■ TESTO FORNITO:
- - -

Il giudice a quo riporta che tale programma stabiliva l’acquisizione alla procedura non solo degli introiti derivanti da una esecuzione immobiliare, ma anche di quote della retribuzione mensile della debitrice.
Il rimettente precisa, inoltre, che i liquidatori, tenendo conto dell’esigenza di «garantire un minimo soddisfacimento per i creditori», determinavano la durata della procedura e della acquisizione dei crediti in quattro anni, facendo salvo «l’eventuale effetto esdebitativo ottenuto una volta decorsi tre anni». A tal riguardo, il programma – parzialmente riportato nell’ordinanza – stabiliva che, in caso di esdebitazione, vi sarebbe stata la «prosecuzione dell’attività liquidatoria […] solo sui beni già acquisiti nella massa concorsuale [sino] a tale momento».
2.1.– Il giudice a quo contesta che possa essere «rimessa al puro e semplice arbitrio dell’organo liquidatorio la determinazione di un limite minimo di apprensione dei redditi del debitore sovraindebitato» e lamenta che la riforma introdotta con il CCII non abbia previsto, per la liquidazione controllata, un termine per l’acquisizione dei beni sopravvenuti, diversamente da quanto disposto dalla legge 27 gennaio 2012, n. 3 (Disposizioni in materia di usura e di estorsione, nonché di composizione delle crisi da sovraindebitamento) per la liquidazione del patrimonio.
In particolare, l’art. 14-undecies della citata legge, ancora applicabile alle procedure di liquidazione del sovraindebitato aperte prima dell’entrata in vigore del CCII, stabilisce che «[i] beni sopravvenuti nei quattro anni successivi al deposito della domanda di liquidazione di cui all’articolo 14-ter costituiscono oggetto della stessa, dedotte le passività incontrate per l’acquisto e la conservazione dei beni medesimi».
2.1.1.– Il giudice a quo rileva la mancanza di una norma che preveda l’acquisizione dei beni sopravvenuti nella disciplina della liquidazione controllata, ma ritiene applicabile a tale procedura quanto stabilito, con riferimento alla liquidazione giudiziale, dall’art. 142, comma 2, CCII.
Tale ultima disposizione prevede che «[s]ono compresi nella liquidazione giudiziale anche i beni che pervengono al debitore durante la procedura, dedotte le passività incontrate per l’acquisto e la conservazione dei beni medesimi», disposizione che riproduce – come osserva il giudice a quo – quanto in precedenza stabilito dall’art. 42, comma secondo, del regio decreto 16 marzo 1942, n. 267 (Disciplina del fallimento, del concordato preventivo, dell’amministrazione controllata e della liquidazione coatta amministrativa).
2.1.2.– La mancata previsione nel citato art. 142, comma 2, CCII, in quanto applicabile alla liquidazione controllata, di una durata di apprensione dei beni sopravvenuti, tale da tenere conto dell’interesse dei creditori, è il profilo di cui si duole il rimettente, il quale ritiene ricostruibile in via ermeneutica tutt’al più un limite temporale massimo, vòlto a escludere che «l’acquisizione possa durare vita natural durante».

- - -

■ DATI REGISTRATI:
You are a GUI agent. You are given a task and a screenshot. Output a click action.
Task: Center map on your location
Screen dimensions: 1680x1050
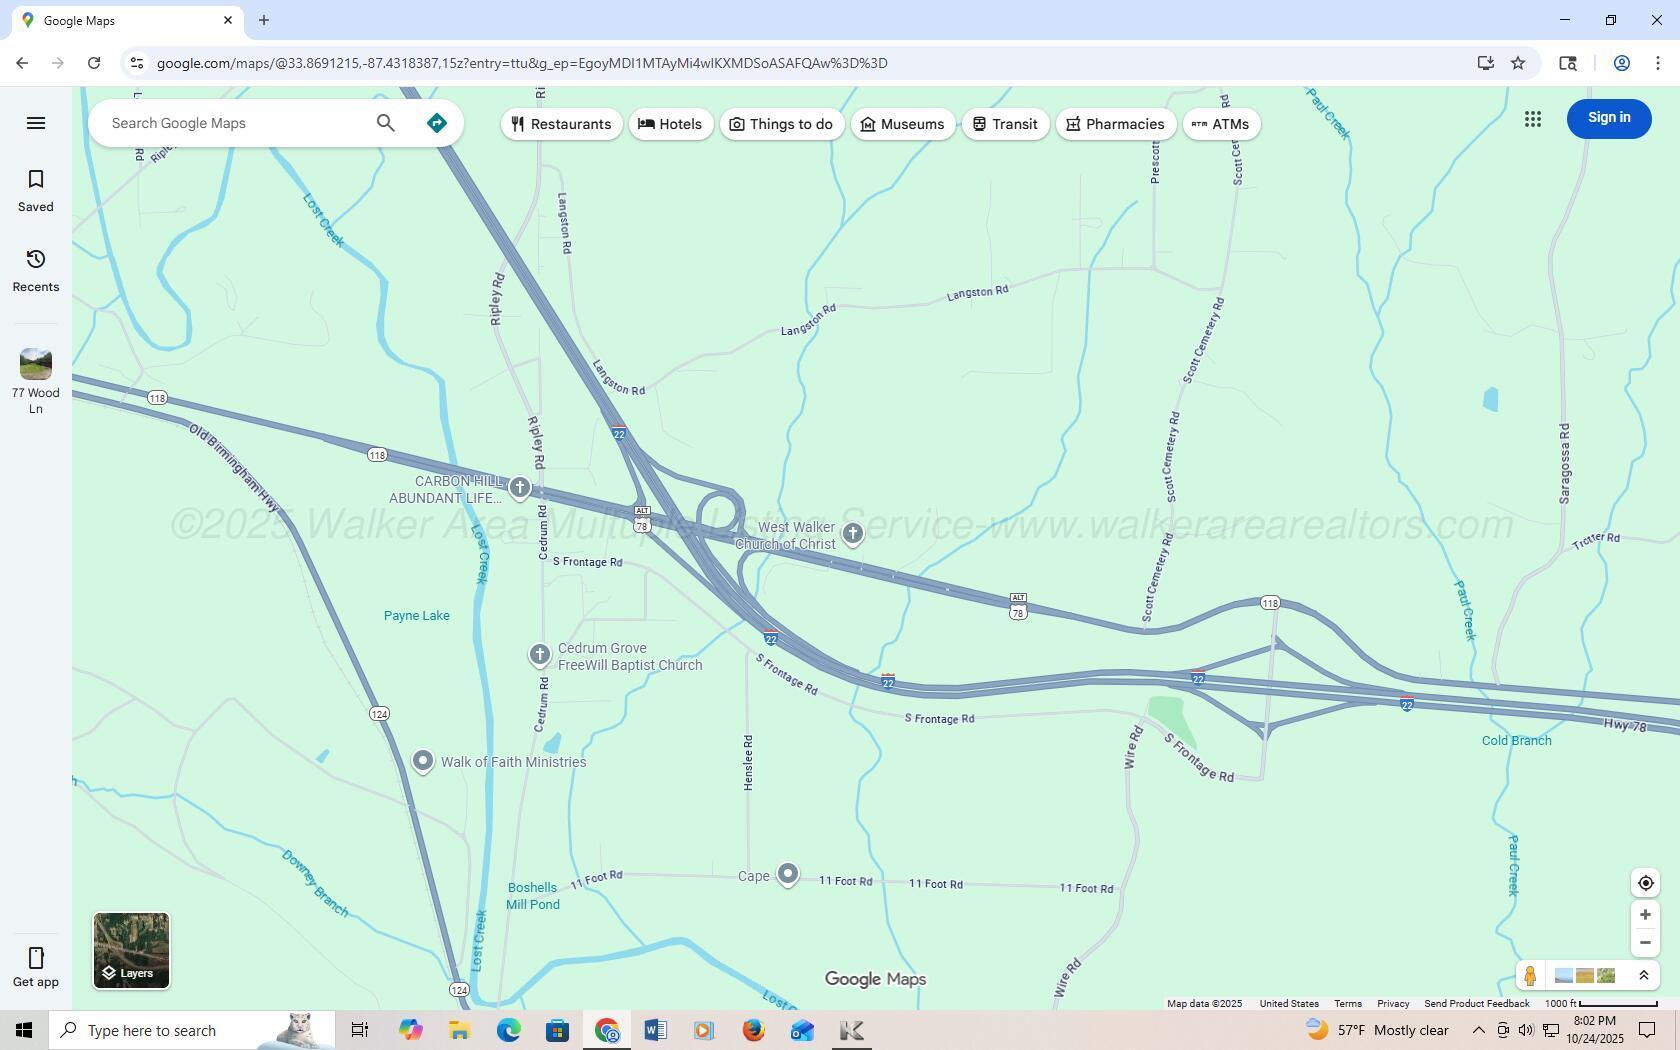[1645, 883]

- - -

■ ESERCIZIO: Ricopia fedelmente il brano del testo sulla liquidazione controllata da «2.1.1.– Il giudice» a «comma 2, CCII.».

■ RISULTATO FINALE:
2.1.1.– Il giudice a quo rileva la mancanza di una norma che preveda l’acquisizione dei beni sopravvenuti nella disciplina della liquidazione controllata, ma ritiene applicabile a tale procedura quanto stabilito, con riferimento alla liquidazione giudiziale, dall’art. 142, comma 2, CCII.